_SELECTED EXCERPT_:
★ ★ ★ ★ ★ ★ ★
This morning Cody Wilson of Defense Distributed unveiled to Andy Greenberg, of Forbes, his fully 3D-printed gun, which he calls “The Liberator.”
The gun is made from 16 pieces of ABS plastic with a Dimension SST printer. Except for a small nail used for a firing pin, and a 6-ounce piece of steel that was added to comply with the Undetectable Firearms Act, the entire gun is made from plastic using a 3D-printing machine, which can be obtained by pretty much anyone, fairly inexpensively. The printed gun can fire standard rounds and this particular model has been designed with interchangeable barrels for a variety of different calibers.
For those of you like me who are unfamiliar with 3D-printing, let me explain what it is to place perspective on the sheer coolness of such a project. 3D-printing is basically creating a three dimensional object from a digital model by layering the printed material, in this case plastic.
★ ★ ★ ★ ★ ★ ★
_EXTRACTED RECORDS_:
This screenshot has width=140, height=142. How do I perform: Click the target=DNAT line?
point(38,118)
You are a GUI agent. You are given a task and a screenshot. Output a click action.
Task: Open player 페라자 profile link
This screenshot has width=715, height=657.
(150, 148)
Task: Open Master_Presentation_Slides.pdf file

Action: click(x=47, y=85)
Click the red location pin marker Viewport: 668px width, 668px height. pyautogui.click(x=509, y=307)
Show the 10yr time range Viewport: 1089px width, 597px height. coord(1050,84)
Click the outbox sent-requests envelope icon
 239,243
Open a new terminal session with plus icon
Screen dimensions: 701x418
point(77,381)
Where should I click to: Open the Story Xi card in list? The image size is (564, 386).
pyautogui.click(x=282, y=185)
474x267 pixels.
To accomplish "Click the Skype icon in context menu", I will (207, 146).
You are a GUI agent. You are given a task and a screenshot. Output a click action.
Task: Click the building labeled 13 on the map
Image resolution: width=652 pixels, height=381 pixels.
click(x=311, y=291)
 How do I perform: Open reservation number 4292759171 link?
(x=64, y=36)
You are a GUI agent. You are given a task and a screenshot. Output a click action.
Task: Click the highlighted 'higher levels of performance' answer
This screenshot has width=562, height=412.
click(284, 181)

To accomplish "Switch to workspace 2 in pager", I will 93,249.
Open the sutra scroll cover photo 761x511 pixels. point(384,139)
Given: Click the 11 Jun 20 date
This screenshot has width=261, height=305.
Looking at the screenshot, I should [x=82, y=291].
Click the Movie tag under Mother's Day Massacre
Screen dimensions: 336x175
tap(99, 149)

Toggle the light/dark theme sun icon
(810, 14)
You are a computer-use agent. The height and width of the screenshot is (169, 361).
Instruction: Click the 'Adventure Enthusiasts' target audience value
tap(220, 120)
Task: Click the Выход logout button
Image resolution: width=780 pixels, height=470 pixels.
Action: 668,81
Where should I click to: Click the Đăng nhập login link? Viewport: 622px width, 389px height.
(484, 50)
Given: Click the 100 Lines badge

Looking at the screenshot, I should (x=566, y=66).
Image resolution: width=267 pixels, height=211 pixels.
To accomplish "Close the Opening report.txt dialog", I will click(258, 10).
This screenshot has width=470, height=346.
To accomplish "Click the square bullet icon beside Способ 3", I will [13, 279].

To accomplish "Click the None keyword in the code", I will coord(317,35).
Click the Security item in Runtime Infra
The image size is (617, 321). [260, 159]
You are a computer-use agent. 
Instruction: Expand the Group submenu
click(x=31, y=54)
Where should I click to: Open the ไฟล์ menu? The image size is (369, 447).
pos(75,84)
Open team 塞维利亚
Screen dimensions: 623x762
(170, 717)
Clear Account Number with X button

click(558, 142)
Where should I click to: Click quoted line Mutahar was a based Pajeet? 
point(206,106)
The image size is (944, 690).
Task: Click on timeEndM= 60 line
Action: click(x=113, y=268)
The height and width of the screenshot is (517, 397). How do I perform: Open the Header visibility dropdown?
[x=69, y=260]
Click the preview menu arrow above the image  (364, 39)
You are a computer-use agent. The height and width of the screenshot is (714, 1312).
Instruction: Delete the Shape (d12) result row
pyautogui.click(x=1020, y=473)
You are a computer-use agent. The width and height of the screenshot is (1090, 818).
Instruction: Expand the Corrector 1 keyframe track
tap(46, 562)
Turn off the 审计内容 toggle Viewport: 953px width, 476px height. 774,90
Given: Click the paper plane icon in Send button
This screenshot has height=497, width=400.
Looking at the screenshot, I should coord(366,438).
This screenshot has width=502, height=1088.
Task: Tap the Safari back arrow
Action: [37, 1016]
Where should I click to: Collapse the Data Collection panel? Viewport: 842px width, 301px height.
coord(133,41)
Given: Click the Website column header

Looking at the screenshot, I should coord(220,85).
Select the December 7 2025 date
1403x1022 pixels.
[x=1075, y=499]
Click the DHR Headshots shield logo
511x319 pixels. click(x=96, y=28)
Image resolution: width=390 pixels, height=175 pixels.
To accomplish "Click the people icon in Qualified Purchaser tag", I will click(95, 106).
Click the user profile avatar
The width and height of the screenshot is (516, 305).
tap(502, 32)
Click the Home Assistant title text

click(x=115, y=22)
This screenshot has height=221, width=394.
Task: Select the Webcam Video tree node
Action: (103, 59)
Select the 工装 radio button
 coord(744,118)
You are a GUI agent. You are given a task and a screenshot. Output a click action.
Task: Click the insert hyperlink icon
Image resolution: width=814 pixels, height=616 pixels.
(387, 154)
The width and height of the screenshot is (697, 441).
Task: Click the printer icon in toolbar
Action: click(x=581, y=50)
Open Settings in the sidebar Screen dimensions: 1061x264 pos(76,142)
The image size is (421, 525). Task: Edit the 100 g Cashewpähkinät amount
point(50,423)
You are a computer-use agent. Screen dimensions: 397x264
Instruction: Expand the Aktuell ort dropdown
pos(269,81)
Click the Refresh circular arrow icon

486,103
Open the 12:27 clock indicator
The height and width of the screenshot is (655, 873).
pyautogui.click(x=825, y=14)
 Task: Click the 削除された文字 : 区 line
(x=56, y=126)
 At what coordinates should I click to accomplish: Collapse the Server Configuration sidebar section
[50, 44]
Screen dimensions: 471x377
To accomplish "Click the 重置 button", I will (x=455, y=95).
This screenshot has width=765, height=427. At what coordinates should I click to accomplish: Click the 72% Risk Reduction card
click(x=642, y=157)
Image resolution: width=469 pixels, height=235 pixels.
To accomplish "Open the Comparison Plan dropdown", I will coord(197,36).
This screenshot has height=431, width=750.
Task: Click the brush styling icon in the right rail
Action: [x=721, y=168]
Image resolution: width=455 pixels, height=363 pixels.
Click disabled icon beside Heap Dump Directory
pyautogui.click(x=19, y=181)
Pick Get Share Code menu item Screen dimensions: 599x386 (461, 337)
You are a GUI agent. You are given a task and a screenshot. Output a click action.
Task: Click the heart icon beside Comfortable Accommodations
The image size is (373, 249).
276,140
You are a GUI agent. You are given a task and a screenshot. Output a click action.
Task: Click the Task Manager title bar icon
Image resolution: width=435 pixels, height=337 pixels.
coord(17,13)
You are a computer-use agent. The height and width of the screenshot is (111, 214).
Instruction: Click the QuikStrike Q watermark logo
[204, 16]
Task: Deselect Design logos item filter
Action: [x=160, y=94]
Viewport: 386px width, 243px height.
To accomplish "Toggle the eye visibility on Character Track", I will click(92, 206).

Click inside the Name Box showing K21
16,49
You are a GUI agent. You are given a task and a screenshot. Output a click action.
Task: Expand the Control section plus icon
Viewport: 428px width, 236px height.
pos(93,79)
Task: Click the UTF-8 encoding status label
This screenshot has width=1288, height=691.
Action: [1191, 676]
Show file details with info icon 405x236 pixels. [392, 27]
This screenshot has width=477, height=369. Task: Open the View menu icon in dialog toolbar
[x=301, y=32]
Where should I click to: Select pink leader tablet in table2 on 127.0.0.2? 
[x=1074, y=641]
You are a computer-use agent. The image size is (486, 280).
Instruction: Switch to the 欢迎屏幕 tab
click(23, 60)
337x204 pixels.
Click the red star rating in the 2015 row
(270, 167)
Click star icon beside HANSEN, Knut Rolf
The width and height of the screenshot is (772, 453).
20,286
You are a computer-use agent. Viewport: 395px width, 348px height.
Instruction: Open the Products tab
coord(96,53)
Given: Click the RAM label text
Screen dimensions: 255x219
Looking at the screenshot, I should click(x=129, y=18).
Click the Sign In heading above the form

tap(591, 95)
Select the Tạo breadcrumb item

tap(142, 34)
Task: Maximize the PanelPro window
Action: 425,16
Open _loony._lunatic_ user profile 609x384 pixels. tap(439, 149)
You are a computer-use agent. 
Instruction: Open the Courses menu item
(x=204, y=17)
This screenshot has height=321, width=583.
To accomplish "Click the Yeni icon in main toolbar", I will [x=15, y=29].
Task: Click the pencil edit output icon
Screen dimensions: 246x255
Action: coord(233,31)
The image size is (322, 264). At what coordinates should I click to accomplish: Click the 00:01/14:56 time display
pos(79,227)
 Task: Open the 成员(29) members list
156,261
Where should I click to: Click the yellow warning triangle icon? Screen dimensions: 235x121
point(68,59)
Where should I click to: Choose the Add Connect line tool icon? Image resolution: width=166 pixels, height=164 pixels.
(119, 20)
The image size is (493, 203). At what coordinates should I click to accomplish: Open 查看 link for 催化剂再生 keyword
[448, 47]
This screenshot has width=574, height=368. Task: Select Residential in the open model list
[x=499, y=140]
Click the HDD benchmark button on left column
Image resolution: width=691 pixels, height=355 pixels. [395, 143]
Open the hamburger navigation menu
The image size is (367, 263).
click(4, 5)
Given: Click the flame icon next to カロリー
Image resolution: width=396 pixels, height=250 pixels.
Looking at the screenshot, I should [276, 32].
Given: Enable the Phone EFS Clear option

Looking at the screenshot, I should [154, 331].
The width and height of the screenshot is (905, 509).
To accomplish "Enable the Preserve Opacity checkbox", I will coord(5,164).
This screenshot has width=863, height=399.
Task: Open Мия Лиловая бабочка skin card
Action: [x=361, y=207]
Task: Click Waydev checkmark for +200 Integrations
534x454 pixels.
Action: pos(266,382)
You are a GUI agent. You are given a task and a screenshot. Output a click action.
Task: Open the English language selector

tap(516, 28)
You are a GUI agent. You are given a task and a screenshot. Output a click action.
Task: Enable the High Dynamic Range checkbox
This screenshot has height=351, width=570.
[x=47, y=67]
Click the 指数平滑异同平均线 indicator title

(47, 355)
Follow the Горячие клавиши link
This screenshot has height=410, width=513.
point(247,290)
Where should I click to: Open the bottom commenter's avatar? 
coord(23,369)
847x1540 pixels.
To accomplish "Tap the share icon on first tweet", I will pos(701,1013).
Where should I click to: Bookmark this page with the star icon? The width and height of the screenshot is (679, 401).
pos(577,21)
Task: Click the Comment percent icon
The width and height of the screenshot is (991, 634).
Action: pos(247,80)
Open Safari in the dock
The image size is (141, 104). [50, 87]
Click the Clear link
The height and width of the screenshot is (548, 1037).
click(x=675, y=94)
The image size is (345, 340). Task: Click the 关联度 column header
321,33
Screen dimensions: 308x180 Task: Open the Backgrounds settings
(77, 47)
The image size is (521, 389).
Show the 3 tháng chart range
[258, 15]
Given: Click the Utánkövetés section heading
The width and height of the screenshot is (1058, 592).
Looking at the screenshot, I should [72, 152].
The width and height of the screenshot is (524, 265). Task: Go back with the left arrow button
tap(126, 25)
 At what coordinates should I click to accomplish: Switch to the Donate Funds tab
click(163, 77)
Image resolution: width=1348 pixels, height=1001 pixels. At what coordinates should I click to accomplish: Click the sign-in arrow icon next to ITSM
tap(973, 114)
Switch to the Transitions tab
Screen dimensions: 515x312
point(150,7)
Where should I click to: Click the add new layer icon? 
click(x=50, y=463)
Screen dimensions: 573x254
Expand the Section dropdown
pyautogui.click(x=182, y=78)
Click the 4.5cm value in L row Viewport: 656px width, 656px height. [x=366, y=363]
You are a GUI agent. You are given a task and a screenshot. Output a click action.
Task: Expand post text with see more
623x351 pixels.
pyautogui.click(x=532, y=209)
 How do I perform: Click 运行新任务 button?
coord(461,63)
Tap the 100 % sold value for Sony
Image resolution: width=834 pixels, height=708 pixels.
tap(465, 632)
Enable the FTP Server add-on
★ ★ ★ ★ ★ ★ ★
_TASKS TO COMPLETE_:
#1 Repeat everything in the piece on the 3D-printed gun from "This morning Cody" down to "of different calibers.", word for word.
#2 Using the piece on the 3D-printed gun, answer yes or no to each statement and quote the words that decide it: (a) The gun is built from 16 pieces of ABS plastic. (b) The firing pin is printed from plastic. (c) This model can take barrels for different calibers.

_RESPONSES TO THE TASKS_:
#1
This morning Cody Wilson of Defense Distributed unveiled to Andy Greenberg, of Forbes, his fully 3D-printed gun, which he calls “The Liberator.”
The gun is made from 16 pieces of ABS plastic with a Dimension SST printer. Except for a small nail used for a firing pin, and a 6-ounce piece of steel that was added to comply with the Undetectable Firearms Act, the entire gun is made from plastic using a 3D-printing machine, which can be obtained by pretty much anyone, fairly inexpensively. The printed gun can fire standard rounds and this particular model has been designed with interchangeable barrels for a variety of different calibers.

#2
(a) Yes: "The gun is made from 16 pieces of ABS plastic with a Dimension SST printer."
(b) No: "Except for a small nail used for a firing pin"
(c) Yes: "this particular model has been designed with interchangeable barrels for a variety of different calibers."